Segundo o especialista em robôs para empresas e em varejo, Erlon Labatut, a ascensão dos robôs autônomos no Brasil significa uma abertura de portas para os empreendedores. Em sua visão, o setor já é observado como promissor pelos investidores, principalmente pela forte utilização de recursos tecnológicos e automatizados, capazes de atender a diversas demandas.
“O interesse crescente por robótica no país também revela uma mudança no perfil dos negócios que estão surgindo e se expandindo. Empreendedores olham para a tecnologia não apenas como suporte, mas como parte central da proposta de valor. Assim, surgem operações mais flexíveis e com novas possibilidades de atuação. O movimento acaba atraindo capital porque aponta para modelos que já nascem mais conectados às transformações do mercado”, explica.
De acordo com uma pesquisa da Fortune Business Insights, o mercado global de robôs domésticos foi avaliado em US$ 13,9 bilhões em 2025. O estudo divulgado pelo Grupo IMARC complementa que há a estimativa de que o mercado brasileiro alcance US$ 4,9 bilhões até 2034, o que corrobora com a projeção de crescimento nacional apontada por Labatut.
O especialista destaca que a variedade para aplicação dos robôs autônomos domésticos facilita a definição de estratégias por parte dos empreendedores. Segundo ele, essa diversidade permite identificar demandas específicas e desenvolver soluções mais personalizadas. “Em vez de um modelo único, abre-se espaço para negócios segmentados, que atendem diferentes necessidades do dia a dia”, analisa.
Robôs autônomos domésticos no futuro
Labatut também avalia alguns pontos estratégicos que empreendedores podem considerar para o futuro da tecnologia. O especialista pontua que a evolução de casas inteligentes deve ser observada com atenção, uma vez que os robôs podem se integrar cada vez mais aos sistemas e, dessa forma, auxiliarem ainda mais nas tarefas cotidianas.
Ele ainda afirma que, com o avanço das IAs, as máquinas poderão ser capazes de aprenderem hábitos de usuários e se adaptarem melhor aos ambientes, com a execução de demandas mais complexas. Além disso, “há nichos pouco explorados” pelos investidores, segundo o especialista.
“Conseguimos pensar em serviços de limpeza e segurança quando pensamos nesses robôs. Porém, existem mercados que também merecem um olhar mais aprofundado, como o da saúde. Alguns robôs podem contribuir com cuidados de pessoas e de pets, por exemplo, o que abre ainda mais margem para trabalhar a robótica”, diz.

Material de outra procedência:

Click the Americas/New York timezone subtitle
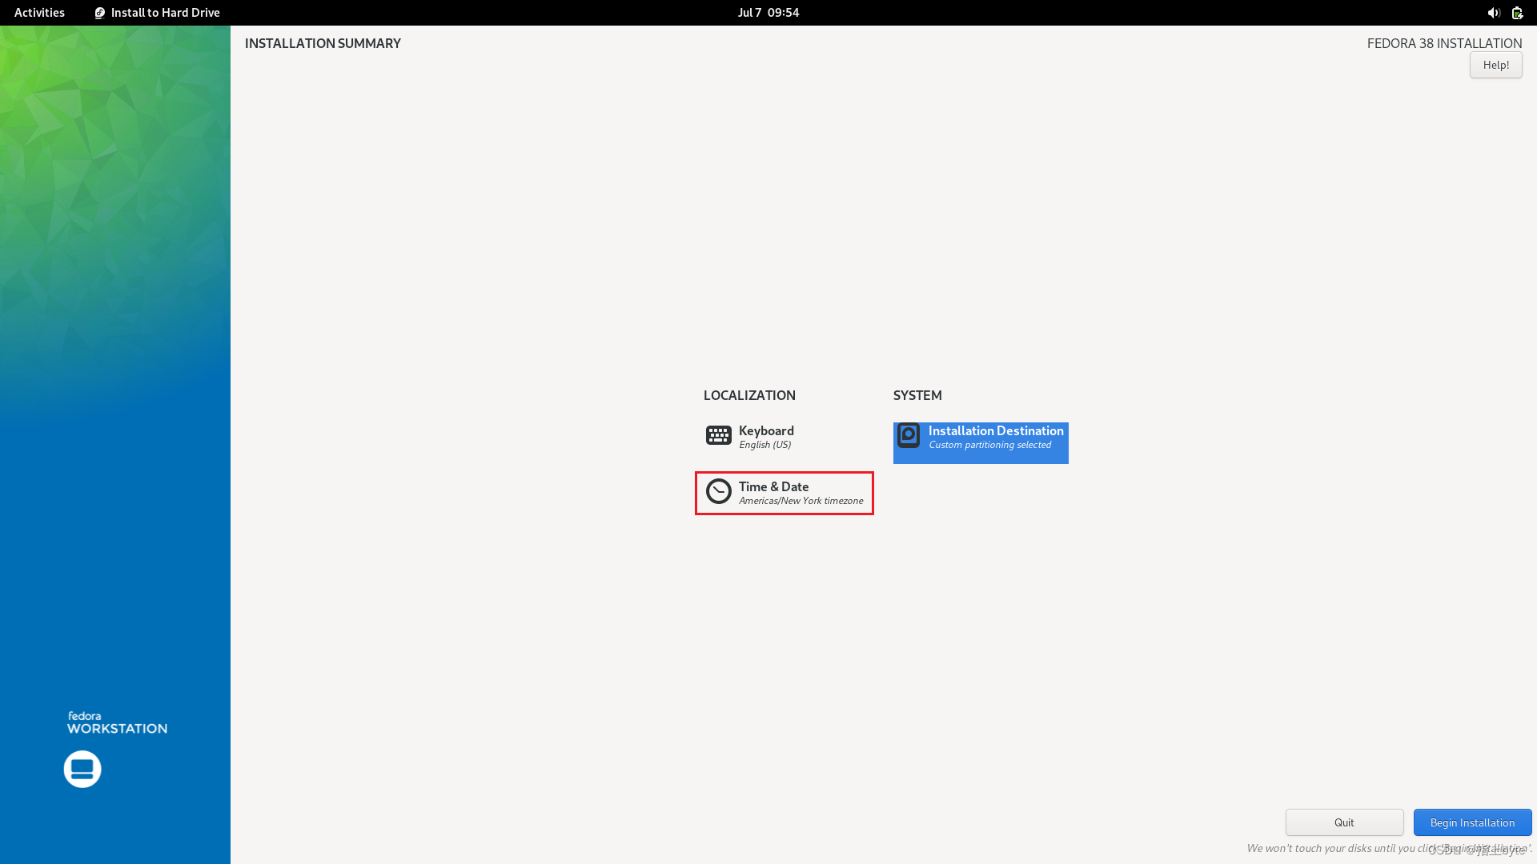 coord(801,501)
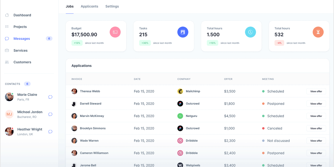Go to Dashboard in sidebar

click(22, 15)
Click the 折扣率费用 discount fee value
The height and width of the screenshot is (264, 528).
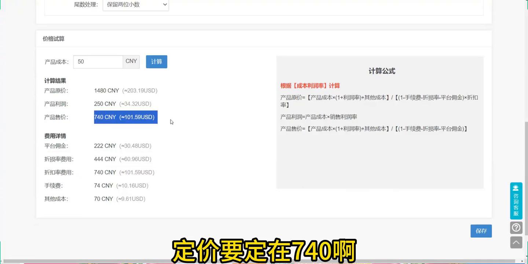[x=105, y=172]
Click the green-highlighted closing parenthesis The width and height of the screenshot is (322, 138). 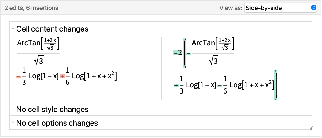click(276, 85)
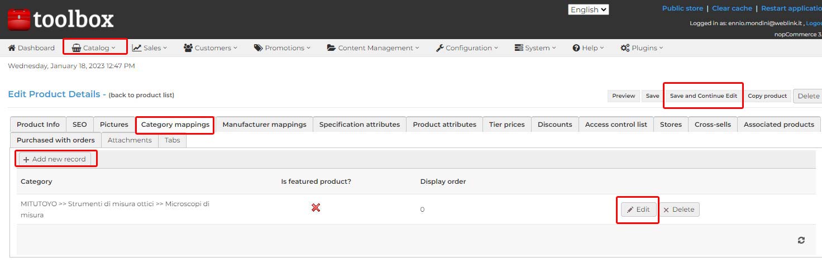The height and width of the screenshot is (262, 822).
Task: Click the Promotions tags icon
Action: pyautogui.click(x=258, y=48)
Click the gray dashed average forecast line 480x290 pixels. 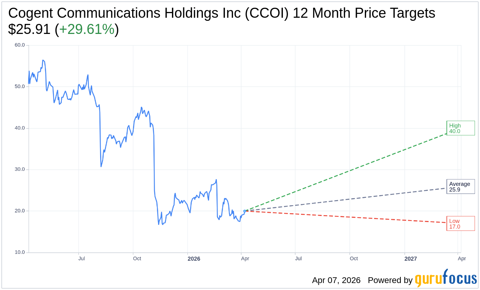click(x=348, y=199)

Apesar de promissor, Labatut sinaliza que é importante que os empreendedores estejam atentos aos riscos que o segmento pode apresentar. Para ele, “os donos de negócios precisam compreender que o setor irá além da simples comercialização dos robôs”, visto que a tendência de popularização pode tornar os equipamentos mais acessíveis. O especialista também alerta para a rápida evolução tecnológica, o que pode tornar as máquinas obsoletas com o tempo – o que exige atualização e manutenção constantes.